楊欣妍
1
初次遇見寧夏爾,是在深夜,我一個人捕捉夢的彩色顆粒,哼著安靜的鋼琴曲《卡農》,一個瘦巴巴的小女孩拽了拽我的裙角說,“姐姐,我叫寧夏爾,你能送我一塊你口袋里的寶石嗎?媽媽病得很重,我想用它換錢給媽媽治病。”
寧夏爾有著白皙的皮膚,眼睛不大卻閃爍著光澤,看起來似乎很熟悉,我卻想不出在哪里見過。
“可是,這是夢的彩色顆粒,既不是寶石也不是玻璃,沒有人會買的。”我有點兒不忍心拒絕她,只能小心翼翼地解釋。
“夢的彩色顆粒?”寧夏爾疑惑地問。
“是的,有人做彩色的夢時,會有夢的彩色顆粒掉出來,我的工作就是把它們收集起來,用來做天堂的煙花或是種滿山坡……”說到這里我突然回過神來,“你能看到這些彩色的顆粒?”
“嗯,當然能。”寧夏爾肯定又疑惑地點點頭。
“好了,你快走吧,媽媽不是病了嗎?你快點回去照顧她吧。對了,這個送給你,雖然不值錢,但放在家里能讓你媽媽做很好的夢。”
望著寧夏爾的眼睛,我的心里突然有些酸澀。我強忍住淚水,將口袋里的一顆寶藍色的石頭遞給她。
2
“嘩啦”,我將口袋里面滿滿的夢的彩色顆粒倒在面前這個穿著白色長袍的人面前。
“給你。”我冷冷地說,轉身準備離開。
“怎么了?”穿長袍的人眼中閃過一絲驚訝。
“這次你又準備對誰下手?寧夏爾還是她重病的媽媽?”我逼視著他的眼睛,“對,我后悔了,所以我才這么賣力地工作,可我是為了我們的約定。你說我哪一天收集的不夠多?”

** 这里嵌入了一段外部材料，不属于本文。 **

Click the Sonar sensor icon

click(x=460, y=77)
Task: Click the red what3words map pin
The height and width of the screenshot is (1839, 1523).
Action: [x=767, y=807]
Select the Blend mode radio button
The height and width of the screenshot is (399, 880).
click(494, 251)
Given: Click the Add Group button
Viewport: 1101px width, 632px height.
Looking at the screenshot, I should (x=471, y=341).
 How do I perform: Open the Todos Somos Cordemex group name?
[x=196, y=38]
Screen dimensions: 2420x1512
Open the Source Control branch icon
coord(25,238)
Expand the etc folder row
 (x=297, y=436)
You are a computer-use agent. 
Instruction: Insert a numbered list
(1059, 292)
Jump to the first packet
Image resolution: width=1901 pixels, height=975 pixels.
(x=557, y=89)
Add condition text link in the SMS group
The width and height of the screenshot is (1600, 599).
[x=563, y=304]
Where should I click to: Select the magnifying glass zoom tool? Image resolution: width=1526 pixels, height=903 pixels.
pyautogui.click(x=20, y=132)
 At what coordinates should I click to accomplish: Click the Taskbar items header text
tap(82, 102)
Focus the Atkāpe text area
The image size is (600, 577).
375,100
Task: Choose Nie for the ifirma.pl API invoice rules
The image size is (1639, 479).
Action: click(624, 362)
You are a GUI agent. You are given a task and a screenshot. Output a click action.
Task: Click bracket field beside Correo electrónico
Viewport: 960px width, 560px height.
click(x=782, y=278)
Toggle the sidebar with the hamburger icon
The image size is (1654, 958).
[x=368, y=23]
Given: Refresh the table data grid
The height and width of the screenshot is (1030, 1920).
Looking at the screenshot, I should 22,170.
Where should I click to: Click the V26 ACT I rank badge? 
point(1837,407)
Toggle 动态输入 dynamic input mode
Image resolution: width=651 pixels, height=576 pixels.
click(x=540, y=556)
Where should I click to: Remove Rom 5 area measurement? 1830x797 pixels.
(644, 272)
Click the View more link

我的情緒越發地激動起來,想起初來這里時空白混沌的心情,我的眼淚狠狠地砸在了冰冷的地面上。
穿長袍的人親手為我沏了一杯微苦的丁香花茶,微澀的氣息在空氣中彌漫開一陣陣安靜的漩渦,撫平我的心緒。
穿長袍的人不理我,慢條斯理地沏,我忍不住仰頭問道:“你到底是誰?”
“該知道的時候你會知道。”穿長袍的人頭也不回地說。
又是這個答案。我咬牙切齒地想,當我從湖水中出來時,看見的便是一望無際的夢的彩色顆粒種出的花田和眼前這個寡淡的人。這段對話幾乎每天都在進行,但我不知道什么時候才能知道他的身份。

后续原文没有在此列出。